The more traditional sushi experience begat more personal L.A. restaurants that at first glance have the appearance of sushi bars but go beyond their traditional structure. I’m thinking of places like Brandon Hayato Go‘s seven-seat spot Hayato and Ki Kim‘s still-very-new 10-seat Restaurant Ki, which is forging a fresh path for fine Korean dining and, as Stephanie Breijo writes this week, was just added to Michelin’s 2025 California guide. One pioneer in this current wave of intimate dining is Gary Menes’ Le Comptoir, which follows a garden-to-counter approach to California French cooking at his 10-seat Koreatown spot. None of these restaurants, which require a higher financial investment than Sora Craft Kitchen, are strictly solo-chef restaurants — their staffs are tiny and caring — but each chef’s individual vision comes through when there are fewer diners to feed.
This isn’t a restaurant model that will solve the problems many are facing in a climate of rising food and labor costs — Inak, who works 16-hour days was forced to close his restaurant for three months when he severed a tendon in his hand and had to recover from surgery. But as diners, we can be grateful that these small restaurants with big ambitions have found a home in our city.
The best of bagel town

San Francisco-founded Boichik Bagels now operates a storefront and bagel factory in Los Feliz.
(Stephanie Breijo / Los Angles Times)
“A bagel renaissance is boiling over in Los Angeles,” writes senior food editor Danielle Dorsey. Since we first published our guide to L.A.’s best bagels in 2023, even more shops and regional styles have emerged, from out-of-towners looking for a foothold in our increasingly competitive bagel town (Bagel Boss, Boichik) to the Highland Park pop-up Mustard’s Bagels, which regularly sells out of its 72-hour-fermented sourdough bagels. Dorsey, Addison, Hallock, Stephanie Breijo, Jenn Harris and Sarah Mosqueda all contributed to the updated guide. My everyday bagel — which I used to find at Altadena Beverage and Market until the Eaton fire shut it down (it’s still standing but has yet to raise enough money to reopen) — is the properly dense poppy seed bagel with scallion cream cheese from Maury’s Bagels in Silver Lake. It’s worth the drive from Pasadena to Silver Lake.
More in restaurants:
Feel-good soups

Carolynn Carreno’s lentil and kale soup, tuscan vegetable soup, lentil and kale soup and broccoli-fennel soup.

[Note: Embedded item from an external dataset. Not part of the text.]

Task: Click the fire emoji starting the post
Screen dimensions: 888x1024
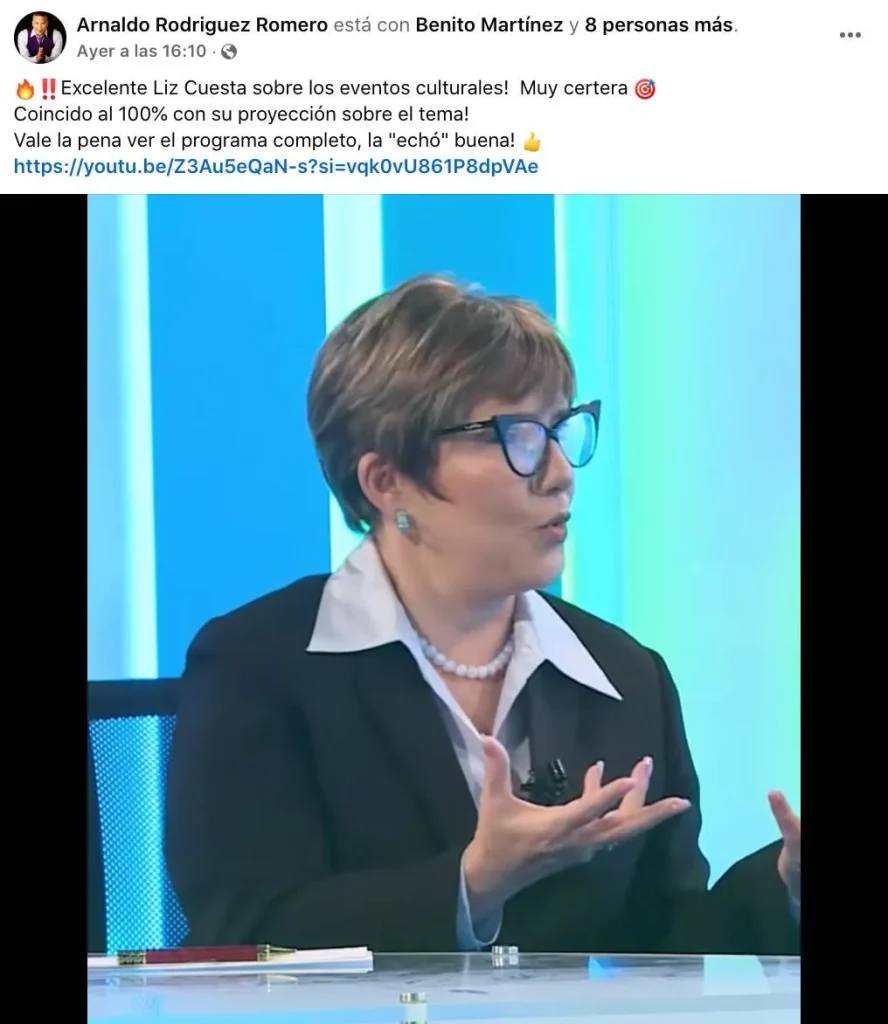Action: [x=25, y=88]

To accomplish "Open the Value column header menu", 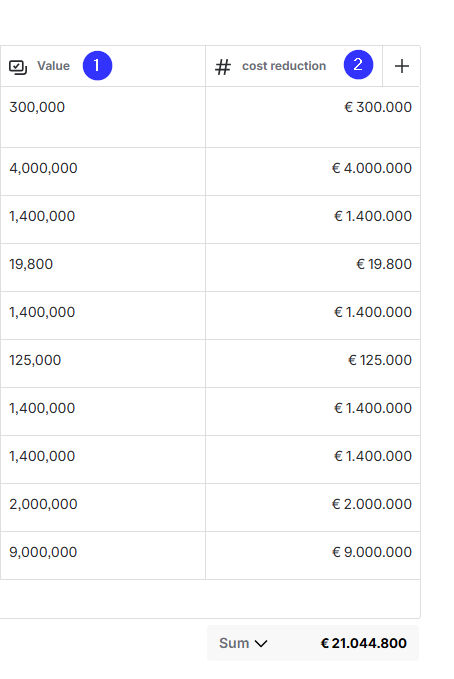I will tap(103, 66).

(Rebecca Peloquin / For The Times)
About this time a year ago, Michelle Huneven wrote about her “soup for dinner” diet with some incredible recipes. This year Carolynn Carreño came through with a new batch of fantastic soup recipes that we couldn’t stop eating when she came to the Times Test Kitchen to make them. There was lentil and kale soup with crunchy, buttery croutons; broccoli-fennel soup inspired, Carreño says, by one that Gino Angelini makes at Osteria Angelini; and an Italian winter vegetable soup with kale, rutabaga, carrots, fennel, crushed tomatoes and beans plus Parmesan rind for umami. As we head to spring on this chilly weekend, soup sounds exactly right.